#### Source data ####
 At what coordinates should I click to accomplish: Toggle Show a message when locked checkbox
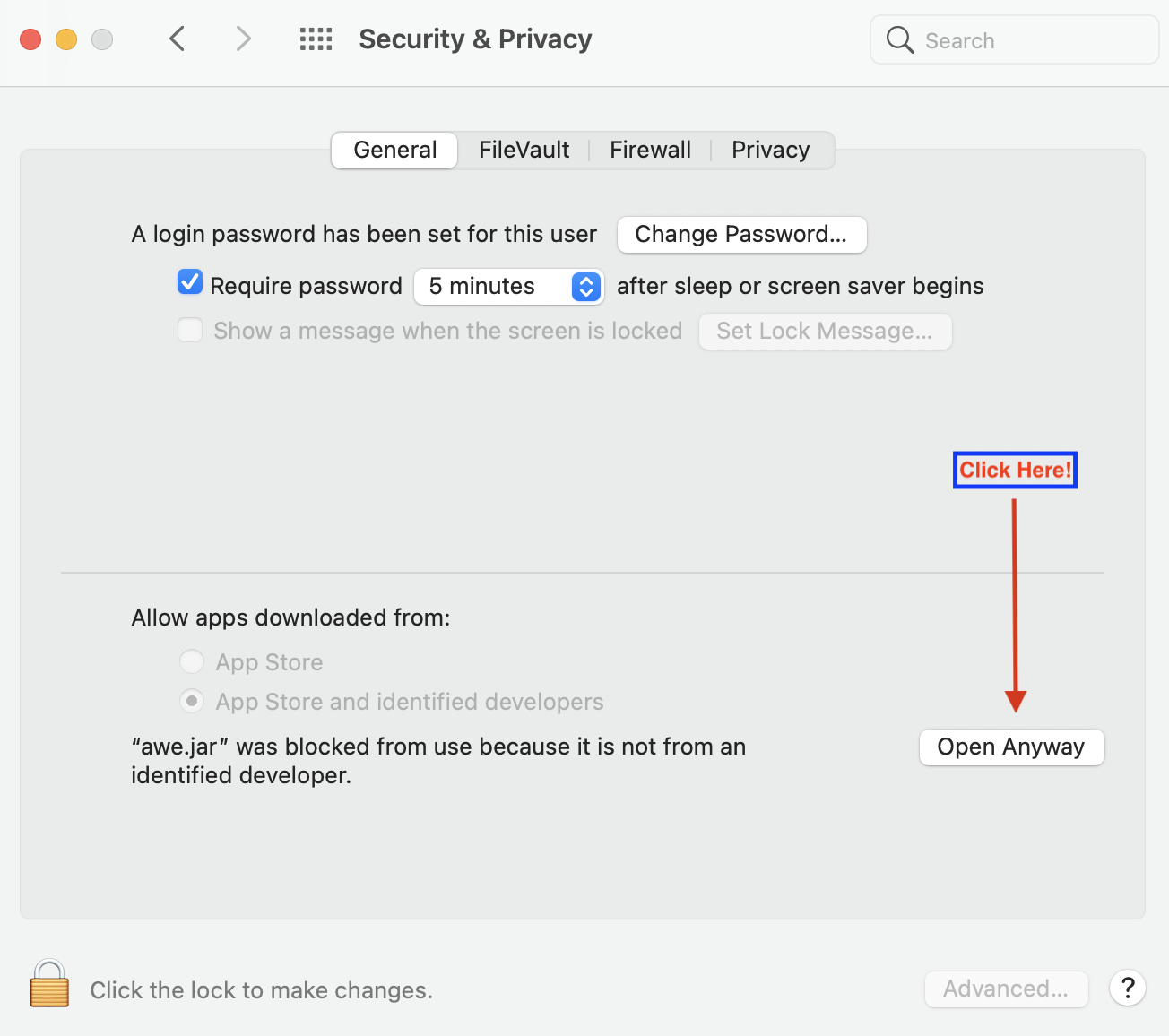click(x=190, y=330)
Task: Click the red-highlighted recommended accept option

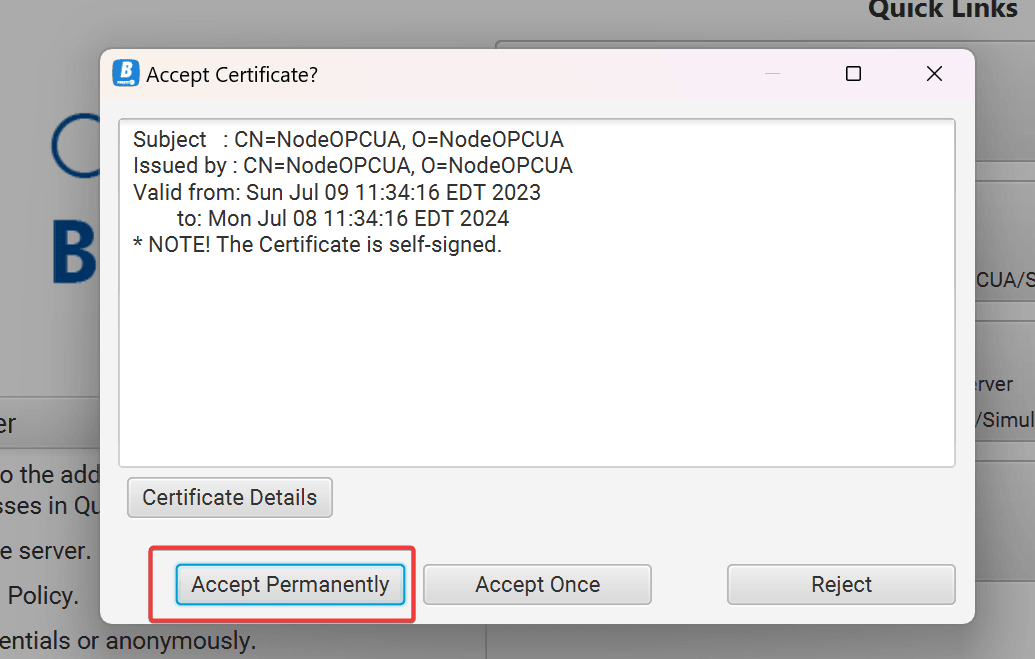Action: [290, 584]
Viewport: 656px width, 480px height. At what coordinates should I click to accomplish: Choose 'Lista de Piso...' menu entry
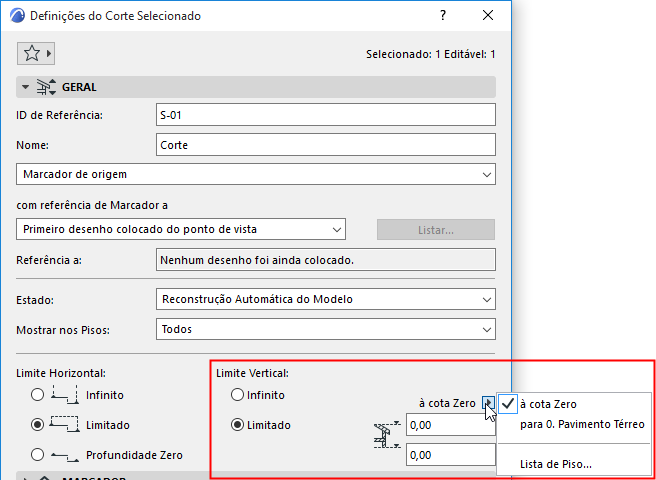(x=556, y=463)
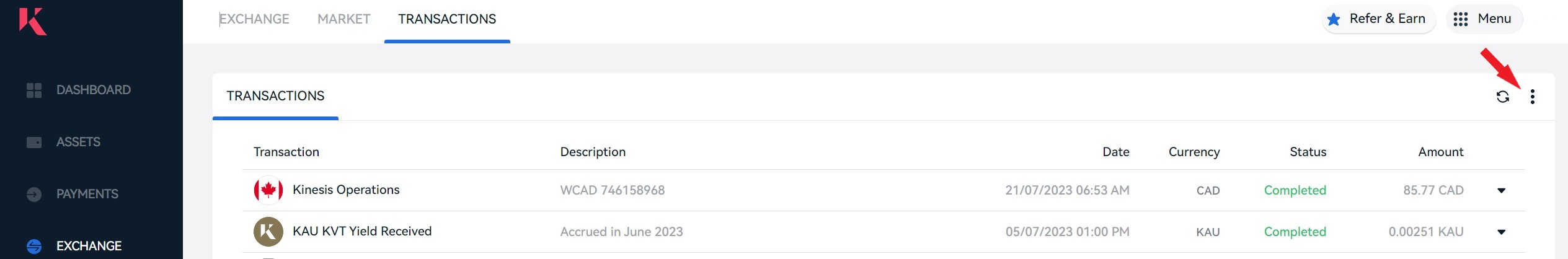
####
> [Work instruction]: Pictures are to be left out, while the records are copied word for word.

> [Result of this task]:
 At what coordinates should I click to accomplish: Toggle Show a message when locked checkbox
click(x=190, y=330)
Task: Click the red-highlighted recommended accept option

Action: [290, 584]
Viewport: 656px width, 480px height. At what coordinates should I click to accomplish: Choose 'Lista de Piso...' menu entry
(x=556, y=463)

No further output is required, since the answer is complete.